Enunciado del ejercicio:
Extraiga del listado todas las líneas que contengan la palabra "Locate". Distinga entre mayúsculas y minúsculas.

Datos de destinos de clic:
═══
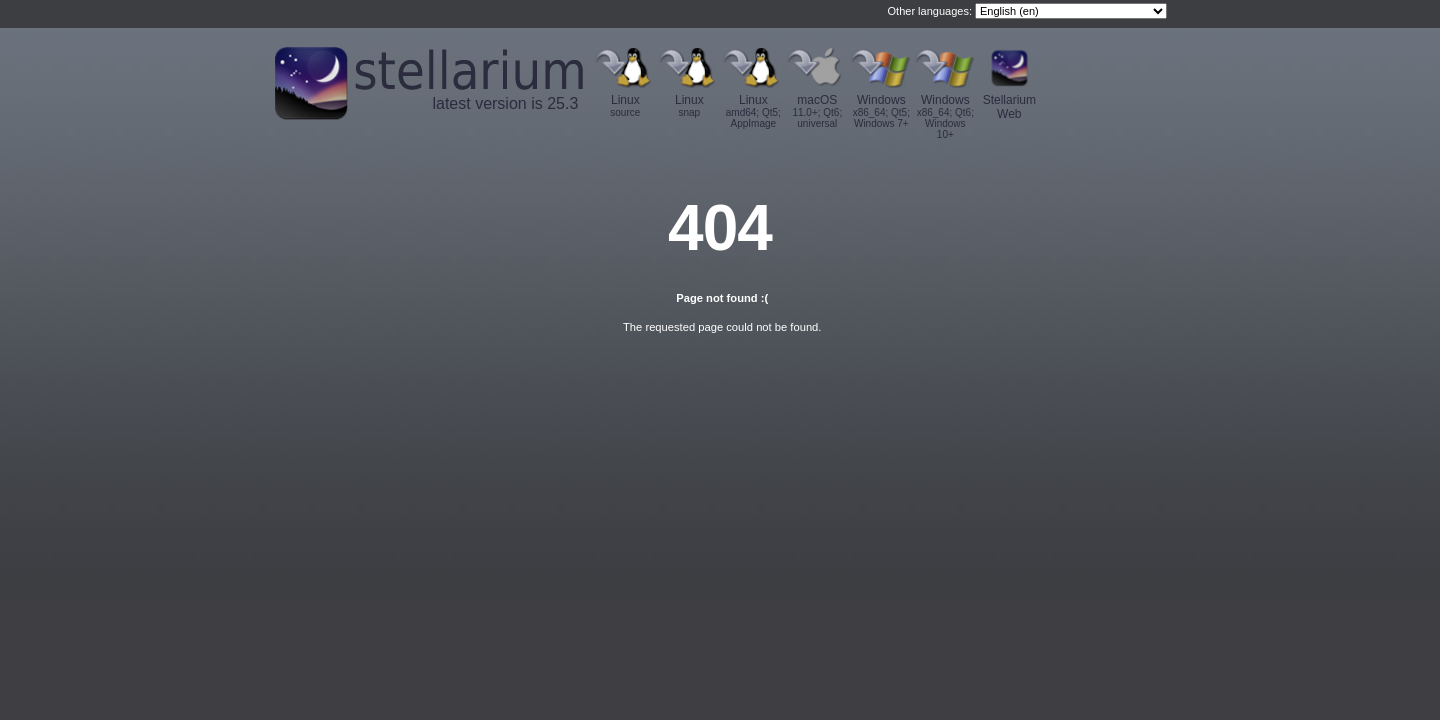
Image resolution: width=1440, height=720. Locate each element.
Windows (881, 111)
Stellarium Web (1009, 107)
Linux (625, 105)
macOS (817, 111)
═══
Solución del problema:
Image resolution: width=1440, height=720. Locate each element.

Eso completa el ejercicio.